(Items from a data source)
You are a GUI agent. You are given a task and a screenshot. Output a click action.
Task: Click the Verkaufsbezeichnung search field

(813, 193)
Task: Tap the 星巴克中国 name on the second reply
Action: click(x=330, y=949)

- **EXERCISE TASK**:
Rewrite the entries above, replacing "search field" with "input box" and leaving everything else unchanged.

- **FINAL RESULT**:
You are a GUI agent. You are given a task and a screenshot. Output a click action.
Task: Click the Verkaufsbezeichnung input box

(813, 193)
Task: Tap the 星巴克中国 name on the second reply
Action: click(x=330, y=949)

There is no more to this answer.